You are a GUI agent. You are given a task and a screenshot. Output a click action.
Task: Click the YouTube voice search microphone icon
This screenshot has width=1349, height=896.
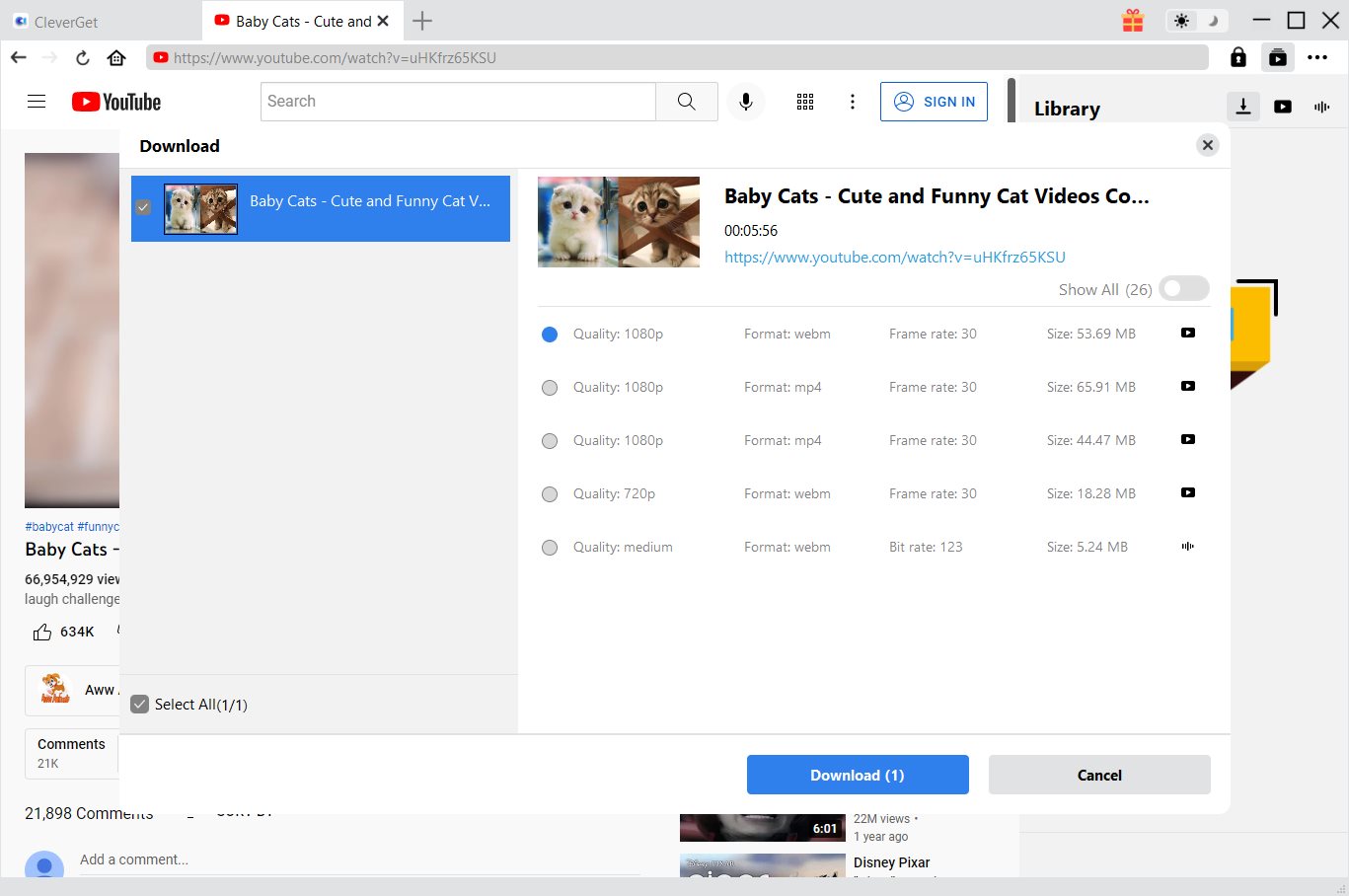click(746, 102)
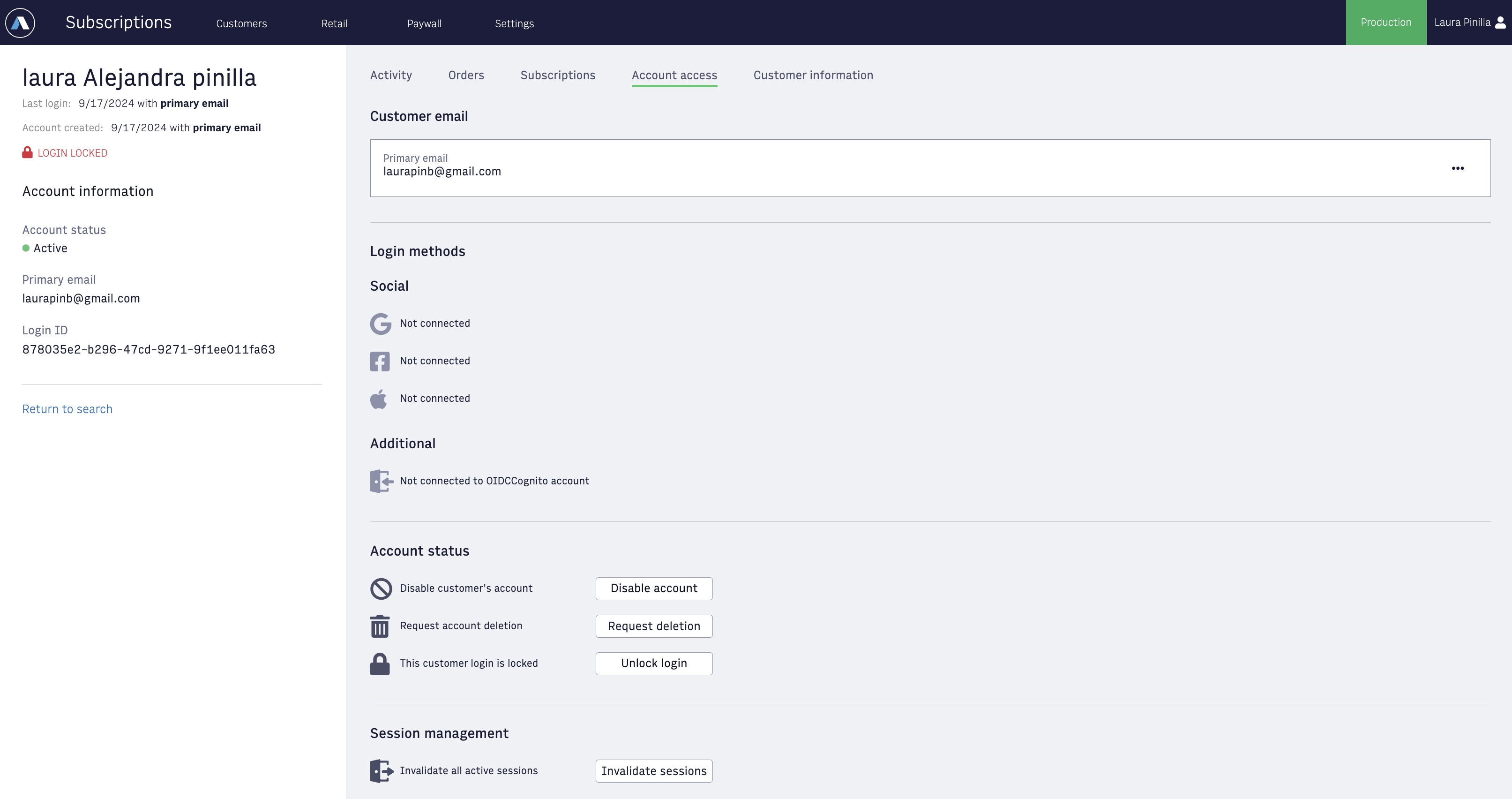Screen dimensions: 1512x799
Task: Click Request deletion button
Action: tap(654, 626)
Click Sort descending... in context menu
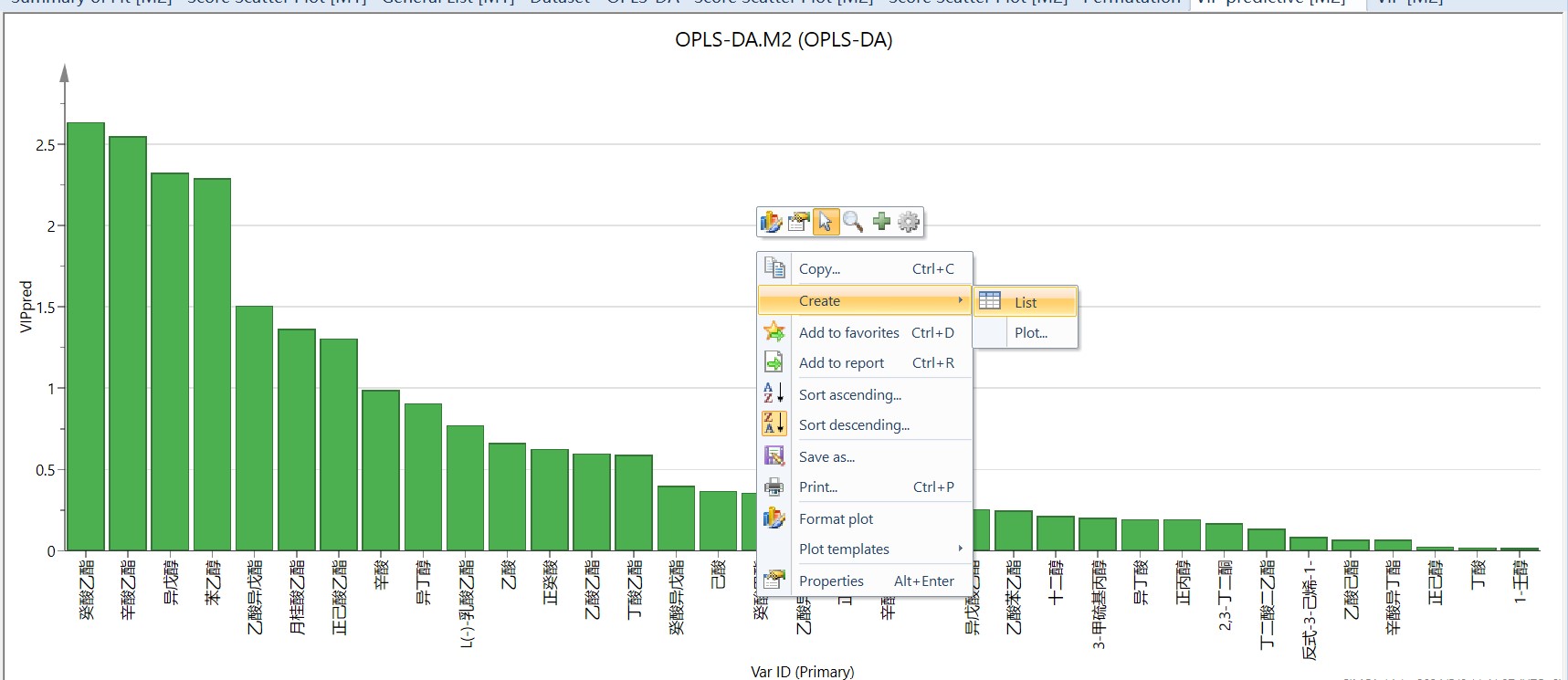This screenshot has width=1568, height=680. (x=854, y=425)
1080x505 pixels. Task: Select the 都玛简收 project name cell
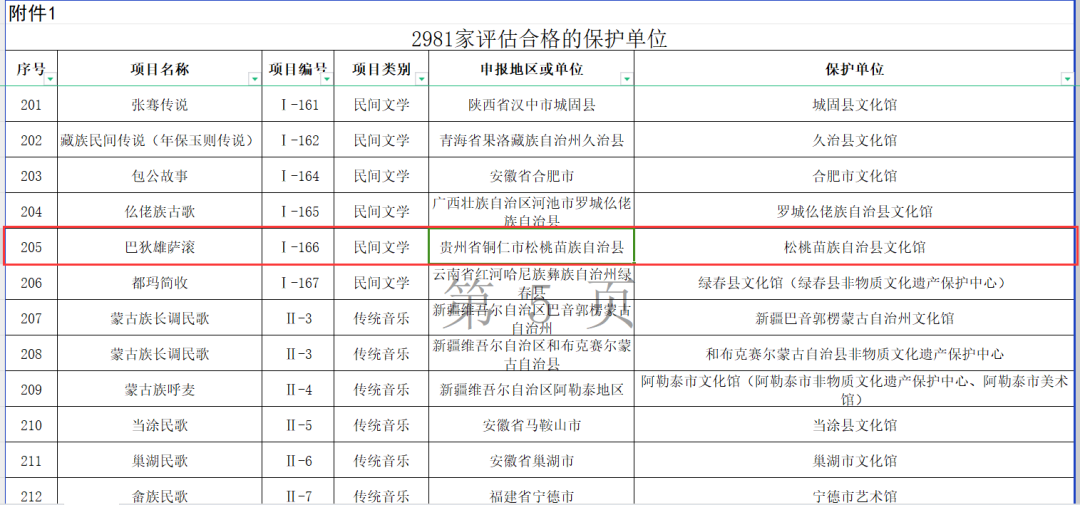coord(159,283)
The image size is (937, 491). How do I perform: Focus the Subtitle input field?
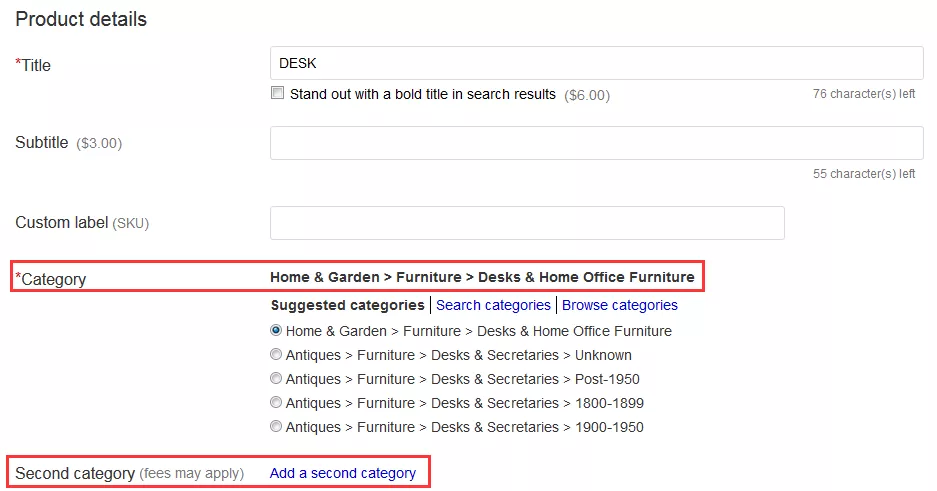[x=596, y=143]
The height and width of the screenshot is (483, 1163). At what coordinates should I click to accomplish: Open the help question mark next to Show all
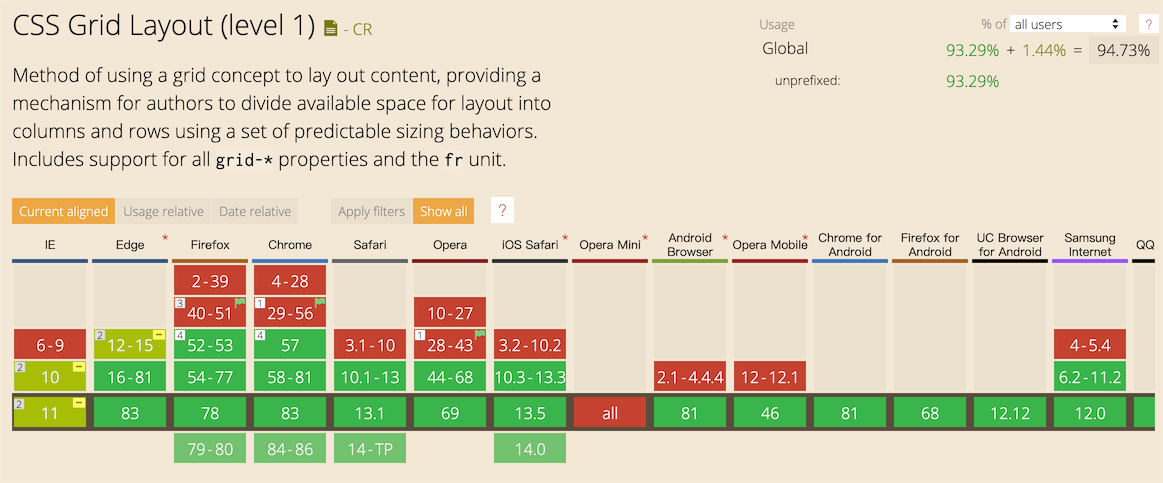tap(503, 211)
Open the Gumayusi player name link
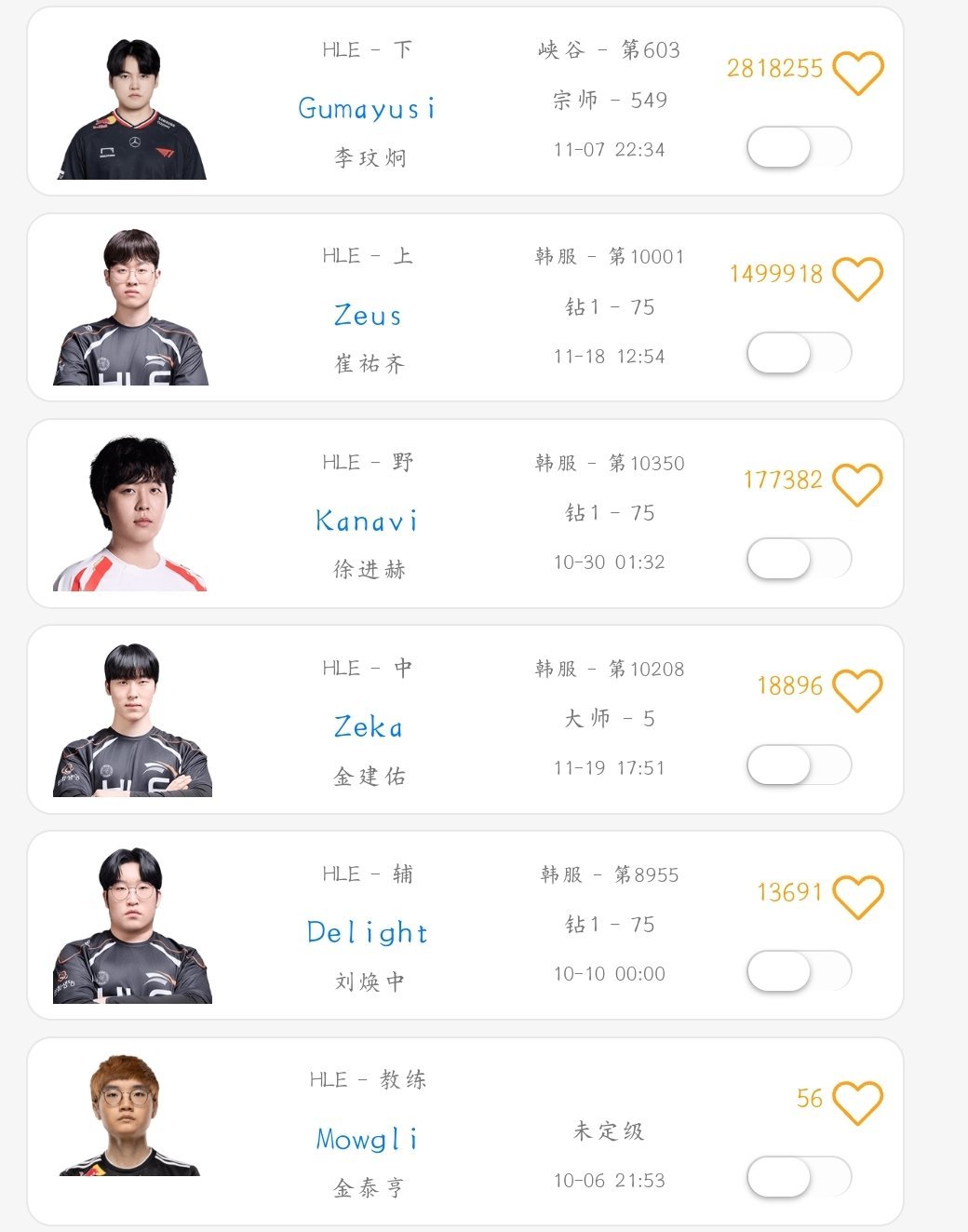Viewport: 968px width, 1232px height. [367, 109]
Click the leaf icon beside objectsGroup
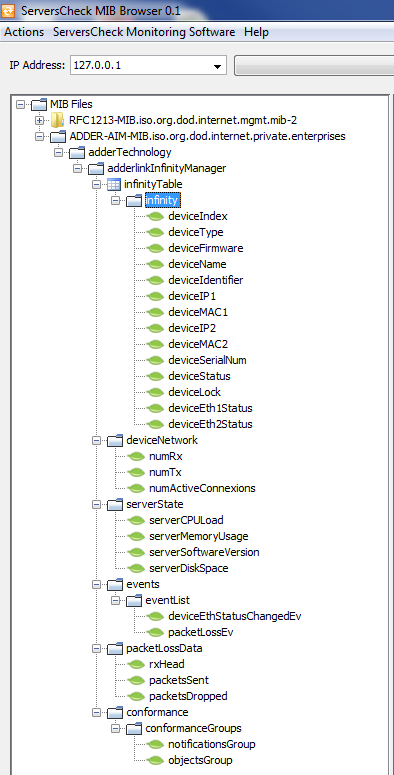Screen dimensions: 394x775 (x=156, y=760)
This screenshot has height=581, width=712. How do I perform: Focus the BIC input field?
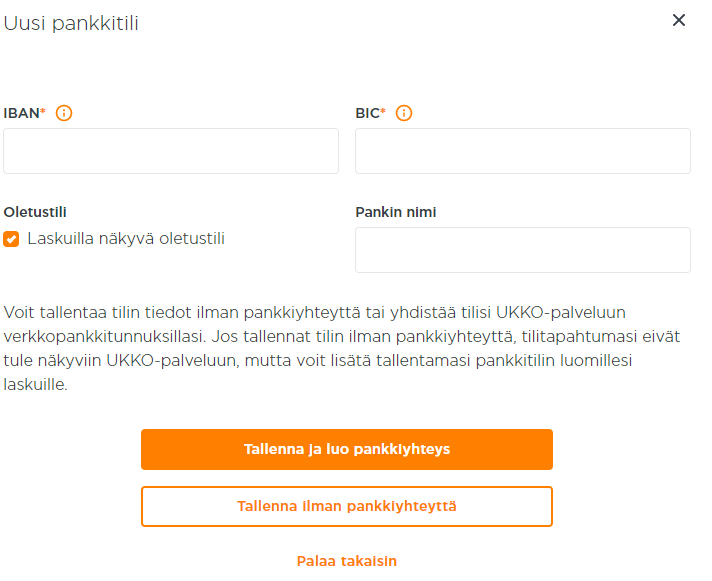(523, 151)
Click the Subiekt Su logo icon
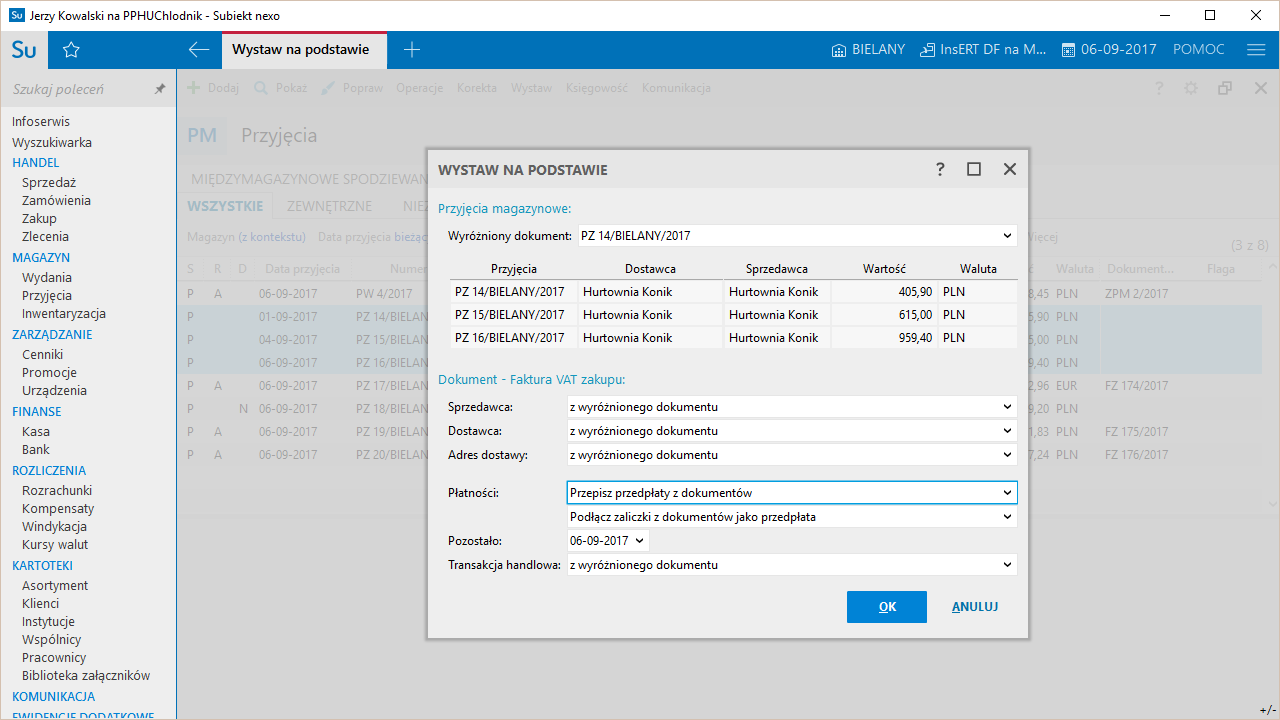Image resolution: width=1280 pixels, height=720 pixels. pyautogui.click(x=24, y=50)
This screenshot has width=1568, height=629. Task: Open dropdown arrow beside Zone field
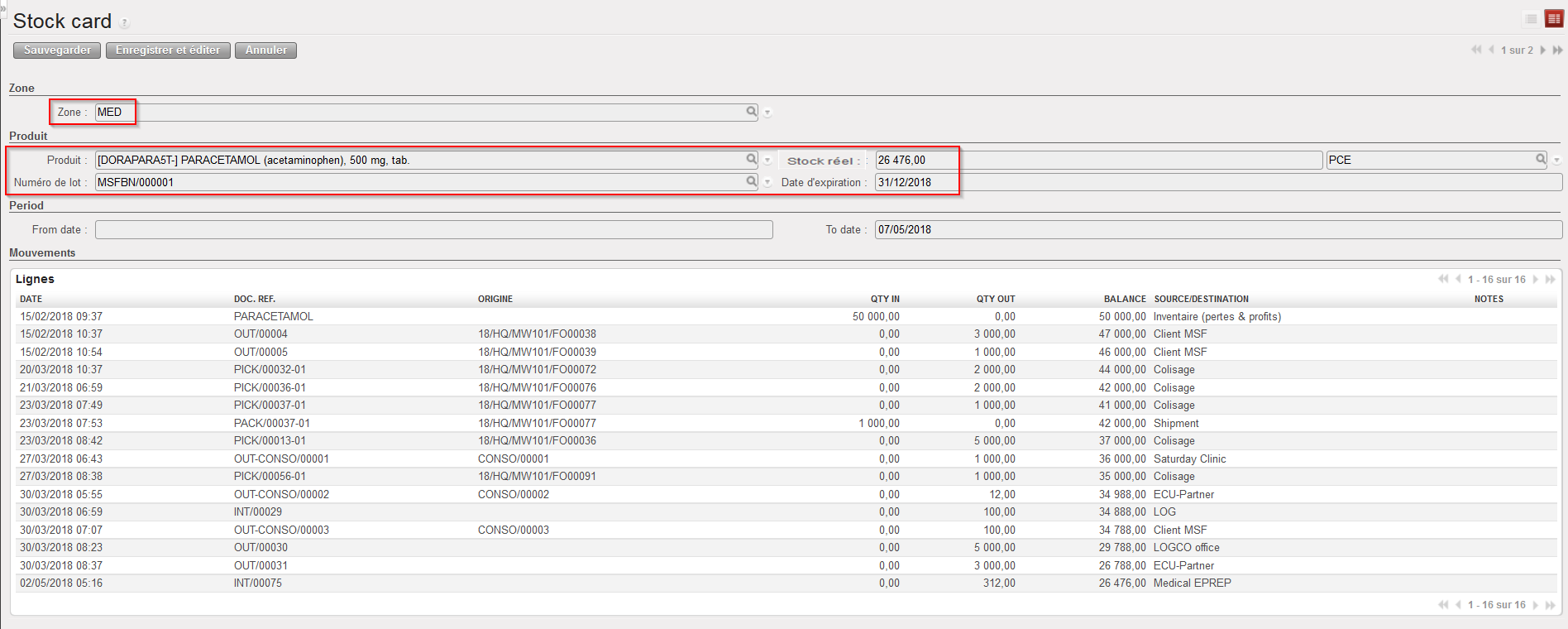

════

--- DESCRIPTION OF THE TASK ---
Working from the lines above, reproduce the material exactly and exclude its pictures.

--- RESULT OF THE TASK ---
You are a GUI agent. You are given a task and a screenshot. Output a click action.
Task: Click the YouTube voice search microphone icon
This screenshot has width=1349, height=896.
click(746, 102)
Screen dimensions: 1512x799
Task: Click Request deletion button
Action: tap(654, 626)
Click Sort descending... in context menu
This screenshot has width=1568, height=680. (x=854, y=425)
1080x505 pixels. Task: Select the 都玛简收 project name cell
coord(159,283)
The image size is (937, 491). How do I perform: Focus the Subtitle input field?
[x=596, y=143]
The height and width of the screenshot is (483, 1163). At what coordinates should I click to accomplish: Open the help question mark next to Show all
tap(503, 211)
Open the Gumayusi player name link
Viewport: 968px width, 1232px height. [367, 109]
Click the leaf icon beside objectsGroup
Screen dimensions: 394x775 (x=156, y=760)
This screenshot has height=581, width=712. How do I perform: Focus the BIC input field?
(523, 151)
Click the Subiekt Su logo icon
Image resolution: width=1280 pixels, height=720 pixels. pyautogui.click(x=24, y=50)
This screenshot has width=1568, height=629. Task: Open dropdown arrow beside Zone field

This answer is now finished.